Whilst the idea of climate security is not unique to the US, it has been associated with American climate politics. The Pentagon treats climate change as a national security issue and there are many retired high-ranking senior military officers on the Advisory Board of the Center for Climate & Security. In recent years, connections between climate and security were bolstered when President Barack Obama and former Secretary of State John Kerry spoke on the potential for conflict over climate-related resource scarcity and mass migration. Senior members of the current administration are also said to have been concerned with climate security. Against this background, Trump’s approach to climate politics looks like a shot in the foot to the Pentagon.
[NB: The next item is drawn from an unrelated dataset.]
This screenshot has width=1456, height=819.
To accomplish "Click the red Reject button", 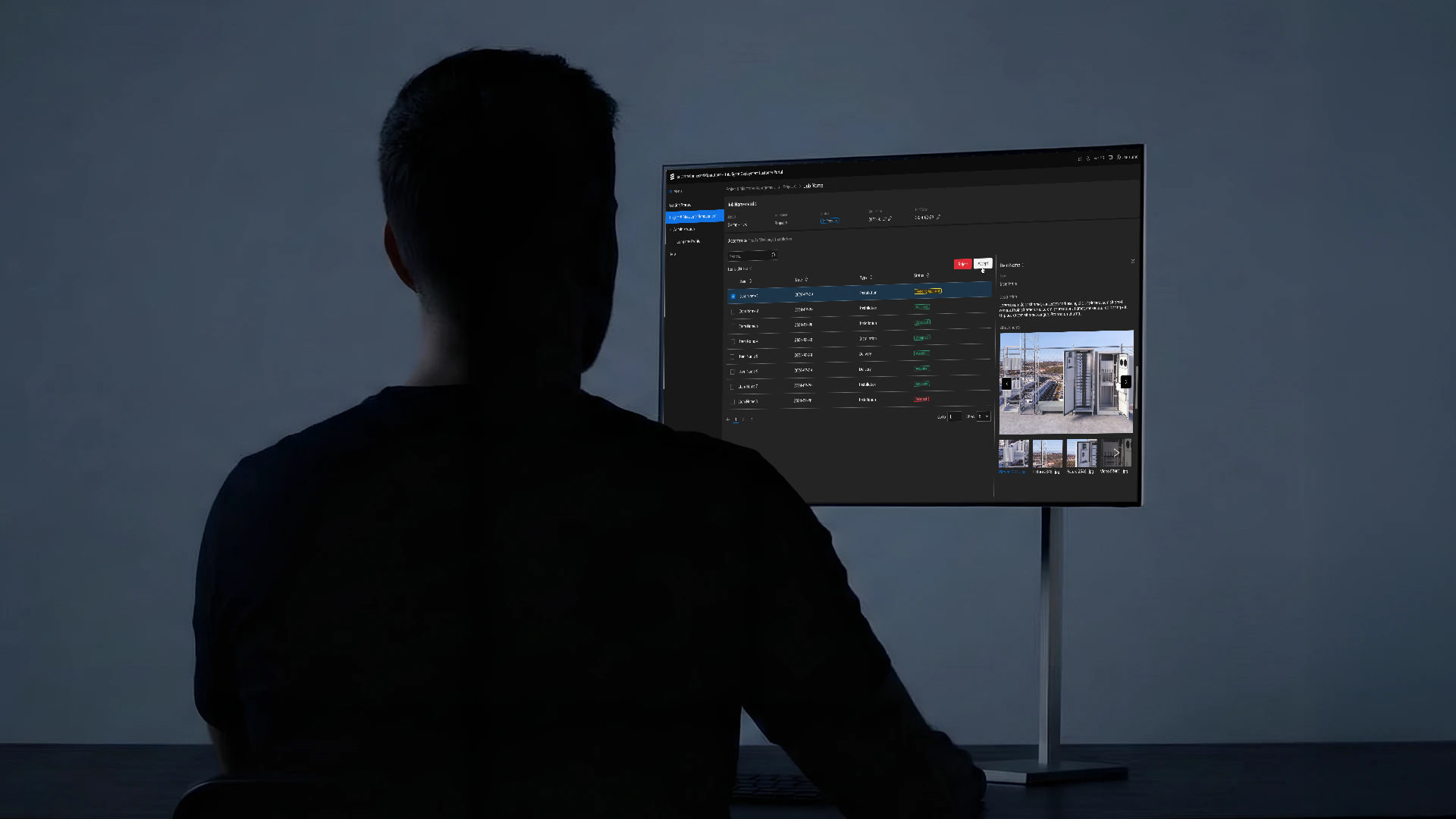I will click(x=962, y=264).
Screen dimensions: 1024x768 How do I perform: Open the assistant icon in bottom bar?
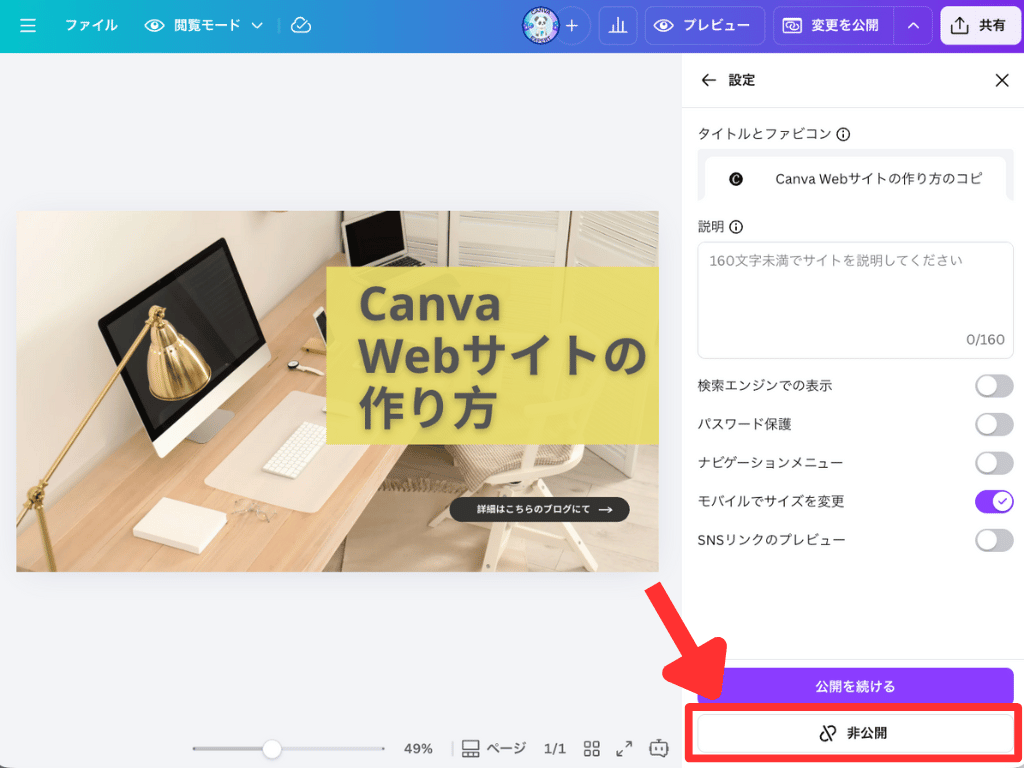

Over the past decade, climate security has become internationally prominent and recognised by the United Nations Security Council. The European Union links climate to other strategic issues in its renewed Global Strategy for Foreign and Security Policy and the Planetary Security Initiative is in its third year of forging a ‘Community of Practice’ of think tanks connecting climate and security. The US was poised to benefit from an emerging international coalition of actors emphasising climate security.
These remarks are not intended as an endorsement of climate security approaches which are potentially problematic. With the securitisation of climate comes a risk of shifting attention from sustainable development to sustainable security and from concerns with human security to state conflict. The normalisation of climate security issues may open windows of opportunity for new kinds of emergency interventions, most likely by the Global North in regions of the Global South. Such interventions may be justified as missions for curbing climate-related conflicts and terrorism.
That said, it would be pragmatic for the US to retain a position that enables it to act in the national interest. Trump’s decision to withdraw from international climate agreements, and his seeming climate change denial, may restrict the US from legitimately using climate security rationales for informing grand strategy and foreign policy.